L'Office national d'indemnisation des accidents médicaux (Oniam), chargé d'indemniser les victimes d'accidents médicaux, reste méconnu du grand public malgré les 186 millions d'euros versés en 2024, selon un rapport de la Cour des comptes. L'instance alerte sur de graves retards de gestion et craint que 92,4 millions d'euros avancés aux victimes de la Dépakine ne soient jamais remboursés par Sanofi.
Un organisme essentiel mais peu connu
L'Oniam est un organisme lié au ministère de la Santé, dont la mission est d'organiser l'indemnisation des victimes d'accidents médicaux. Concrètement, il indemnise à l'amiable les victimes d'accidents médicaux, mais aussi les personnes ayant eu des problèmes de santé du fait de vaccinations obligatoires, de transfusions, ou de la prise de médicaments comme le Mediator et la Dépakine.

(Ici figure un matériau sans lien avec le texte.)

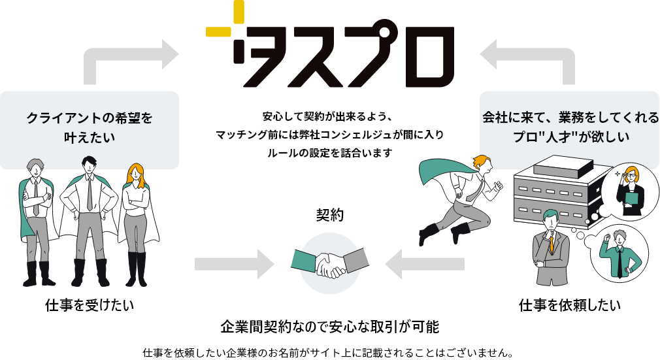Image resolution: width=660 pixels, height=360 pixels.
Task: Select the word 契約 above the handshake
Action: click(x=329, y=215)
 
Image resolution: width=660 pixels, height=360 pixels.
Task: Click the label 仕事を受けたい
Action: click(x=90, y=305)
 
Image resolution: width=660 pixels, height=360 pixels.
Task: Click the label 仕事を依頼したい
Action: click(x=569, y=305)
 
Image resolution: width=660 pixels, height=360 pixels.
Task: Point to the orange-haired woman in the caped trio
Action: click(x=135, y=216)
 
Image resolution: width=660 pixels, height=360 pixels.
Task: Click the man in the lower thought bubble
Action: click(x=617, y=252)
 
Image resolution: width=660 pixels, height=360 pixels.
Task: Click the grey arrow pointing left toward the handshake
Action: click(x=425, y=264)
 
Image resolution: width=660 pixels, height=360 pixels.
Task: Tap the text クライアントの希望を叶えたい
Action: click(x=90, y=127)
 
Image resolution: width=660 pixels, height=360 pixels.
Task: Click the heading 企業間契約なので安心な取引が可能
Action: click(x=329, y=326)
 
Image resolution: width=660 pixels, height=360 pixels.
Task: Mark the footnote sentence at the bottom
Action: click(x=329, y=352)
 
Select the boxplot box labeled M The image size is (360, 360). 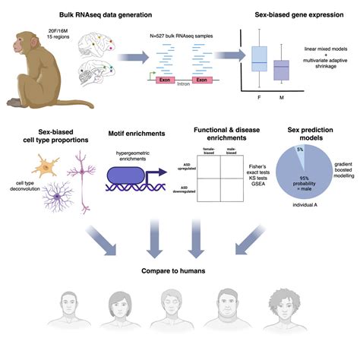pos(281,70)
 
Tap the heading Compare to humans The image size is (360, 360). pos(178,270)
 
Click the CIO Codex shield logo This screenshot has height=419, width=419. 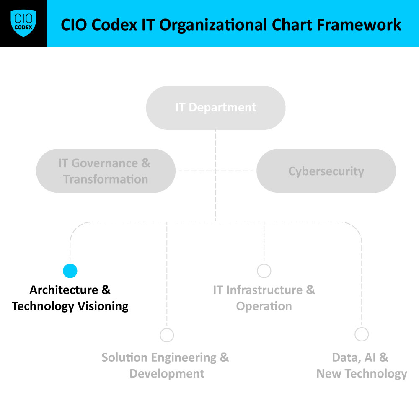23,23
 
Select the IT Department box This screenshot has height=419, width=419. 216,108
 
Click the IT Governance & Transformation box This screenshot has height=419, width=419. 106,171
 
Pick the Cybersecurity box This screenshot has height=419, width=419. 326,171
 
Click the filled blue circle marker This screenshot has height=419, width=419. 70,271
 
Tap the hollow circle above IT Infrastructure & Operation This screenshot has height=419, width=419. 264,271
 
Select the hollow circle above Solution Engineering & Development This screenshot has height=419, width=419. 167,335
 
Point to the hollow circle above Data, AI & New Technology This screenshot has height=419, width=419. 362,334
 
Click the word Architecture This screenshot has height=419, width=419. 64,290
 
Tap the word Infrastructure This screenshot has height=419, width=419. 264,290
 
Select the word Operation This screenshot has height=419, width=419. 264,307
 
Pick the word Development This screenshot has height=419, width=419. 167,374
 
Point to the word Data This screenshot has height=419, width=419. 346,357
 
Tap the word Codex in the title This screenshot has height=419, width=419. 114,25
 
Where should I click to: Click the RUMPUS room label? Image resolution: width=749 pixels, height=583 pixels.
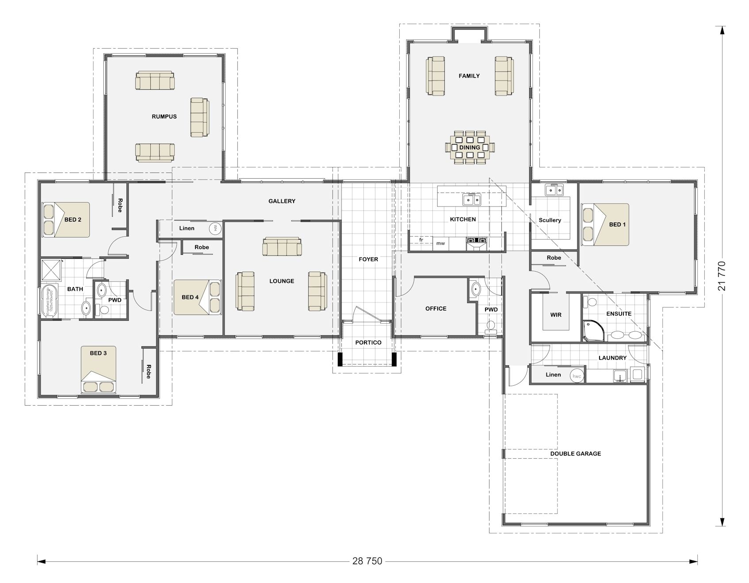pyautogui.click(x=164, y=117)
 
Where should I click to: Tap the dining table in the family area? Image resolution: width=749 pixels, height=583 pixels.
pyautogui.click(x=470, y=147)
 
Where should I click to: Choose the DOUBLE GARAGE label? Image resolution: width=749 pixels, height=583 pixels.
pyautogui.click(x=575, y=453)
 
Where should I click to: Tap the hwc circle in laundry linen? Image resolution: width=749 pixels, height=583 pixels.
pyautogui.click(x=577, y=376)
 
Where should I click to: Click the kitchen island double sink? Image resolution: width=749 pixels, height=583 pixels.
pyautogui.click(x=472, y=200)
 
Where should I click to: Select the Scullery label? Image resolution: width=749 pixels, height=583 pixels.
pyautogui.click(x=550, y=220)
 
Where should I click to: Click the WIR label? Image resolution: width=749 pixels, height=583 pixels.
pyautogui.click(x=556, y=315)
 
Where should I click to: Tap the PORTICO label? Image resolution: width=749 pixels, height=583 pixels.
pyautogui.click(x=368, y=342)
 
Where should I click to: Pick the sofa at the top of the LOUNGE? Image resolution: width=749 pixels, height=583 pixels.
pyautogui.click(x=282, y=246)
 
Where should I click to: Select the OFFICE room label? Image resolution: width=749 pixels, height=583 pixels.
pyautogui.click(x=436, y=308)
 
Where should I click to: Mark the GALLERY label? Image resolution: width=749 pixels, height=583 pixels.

Malgré son rôle crucial, la Cour des comptes déplore la « relation avec les usagers » de l'Oniam. L'organisme ne dispose toujours pas d'un service téléphonique capable de répondre aux demandes d'information des usagers. « Les délais de traitement sont durablement supérieurs aux exigences légales […] et le projet d'une plateforme (numérique) de dépôt des dossiers n'a pas été engagé », regrette la Cour.
Des améliorations, mais des retards persistants
Depuis 2016, l'Oniam a néanmoins amélioré son taux de recouvrement des indemnités versées auprès des praticiens, hôpitaux, assureurs et laboratoires pharmaceutiques, dont la responsabilité peut être engagée pour les troubles indemnisés. Cependant, les retards de gestion restent préoccupants.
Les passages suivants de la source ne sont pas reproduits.